I assume that this would also be dependent on SQL Server version so I'll just say that publishers are varied (versions 2000, 2000, 2008, and 2008R2), current distributor (also a subscriber) is 2008, and subscribers are also varied (2000, 2005, and aforementioned 2008).

  • You have to evaluate the workload of the distributor. There's no real way to have a "j" in a vacuum. Commented Aug 9, 2012 at 19:06

1 Answer 1


It totally depends on the workload and the hardware in question. Having the distributor on another server means that part (possibly all) of the buffer pool will be getting used by the distribution database and not the actual workload that the server should be doing.
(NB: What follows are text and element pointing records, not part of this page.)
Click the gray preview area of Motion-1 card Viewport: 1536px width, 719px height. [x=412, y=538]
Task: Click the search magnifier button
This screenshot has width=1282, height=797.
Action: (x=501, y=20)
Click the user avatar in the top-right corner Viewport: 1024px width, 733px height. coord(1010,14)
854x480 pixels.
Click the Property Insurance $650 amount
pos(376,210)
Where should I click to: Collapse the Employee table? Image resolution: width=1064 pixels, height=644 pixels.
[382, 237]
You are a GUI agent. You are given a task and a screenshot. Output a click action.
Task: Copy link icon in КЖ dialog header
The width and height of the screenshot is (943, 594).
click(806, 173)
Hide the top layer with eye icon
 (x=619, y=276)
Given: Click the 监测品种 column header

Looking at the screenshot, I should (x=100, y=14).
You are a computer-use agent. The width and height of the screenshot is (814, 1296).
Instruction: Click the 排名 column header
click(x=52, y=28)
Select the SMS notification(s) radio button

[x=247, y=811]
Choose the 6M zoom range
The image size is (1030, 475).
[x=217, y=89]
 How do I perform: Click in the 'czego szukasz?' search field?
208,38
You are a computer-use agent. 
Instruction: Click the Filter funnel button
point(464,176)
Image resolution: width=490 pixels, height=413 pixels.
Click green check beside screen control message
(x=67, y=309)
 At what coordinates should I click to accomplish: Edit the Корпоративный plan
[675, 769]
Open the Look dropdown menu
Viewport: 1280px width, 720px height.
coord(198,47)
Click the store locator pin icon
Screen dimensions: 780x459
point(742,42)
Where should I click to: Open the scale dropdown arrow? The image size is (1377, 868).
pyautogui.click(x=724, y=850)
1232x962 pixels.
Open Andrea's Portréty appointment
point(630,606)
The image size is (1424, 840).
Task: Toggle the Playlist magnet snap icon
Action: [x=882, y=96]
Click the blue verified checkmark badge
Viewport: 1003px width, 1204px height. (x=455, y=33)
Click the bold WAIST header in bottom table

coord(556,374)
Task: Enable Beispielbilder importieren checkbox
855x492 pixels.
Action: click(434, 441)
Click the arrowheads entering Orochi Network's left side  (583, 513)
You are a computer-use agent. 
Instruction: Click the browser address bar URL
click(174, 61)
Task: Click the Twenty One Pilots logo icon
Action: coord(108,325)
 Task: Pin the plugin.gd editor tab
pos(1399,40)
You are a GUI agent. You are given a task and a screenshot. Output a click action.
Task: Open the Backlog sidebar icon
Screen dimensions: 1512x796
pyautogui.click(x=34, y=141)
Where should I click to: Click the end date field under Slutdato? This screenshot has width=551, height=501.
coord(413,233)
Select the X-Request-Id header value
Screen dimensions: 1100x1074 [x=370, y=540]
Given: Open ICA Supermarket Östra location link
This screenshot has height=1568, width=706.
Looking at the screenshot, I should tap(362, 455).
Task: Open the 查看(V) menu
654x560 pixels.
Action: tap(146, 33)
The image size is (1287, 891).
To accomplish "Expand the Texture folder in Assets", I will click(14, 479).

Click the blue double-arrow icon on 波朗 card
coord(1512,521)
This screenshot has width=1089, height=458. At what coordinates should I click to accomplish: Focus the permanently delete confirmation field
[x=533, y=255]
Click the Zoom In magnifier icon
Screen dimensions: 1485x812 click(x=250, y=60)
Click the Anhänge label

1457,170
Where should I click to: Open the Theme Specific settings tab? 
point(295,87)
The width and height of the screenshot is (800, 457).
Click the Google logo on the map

Then there's the CPU and memory needed by all the agents that you are running.

  • That's my hope is to have a dedicated distributor so that my reporting server can shed the load of distribution and be completely dedicated to a reporting workload. I have 134 agents running on this reporting server (which is acting as a distributor as well).
    – swasheck
    Commented Aug 10, 2012 at 15:30
  • Sounds like it is probably time to move the distributor to it's own machine.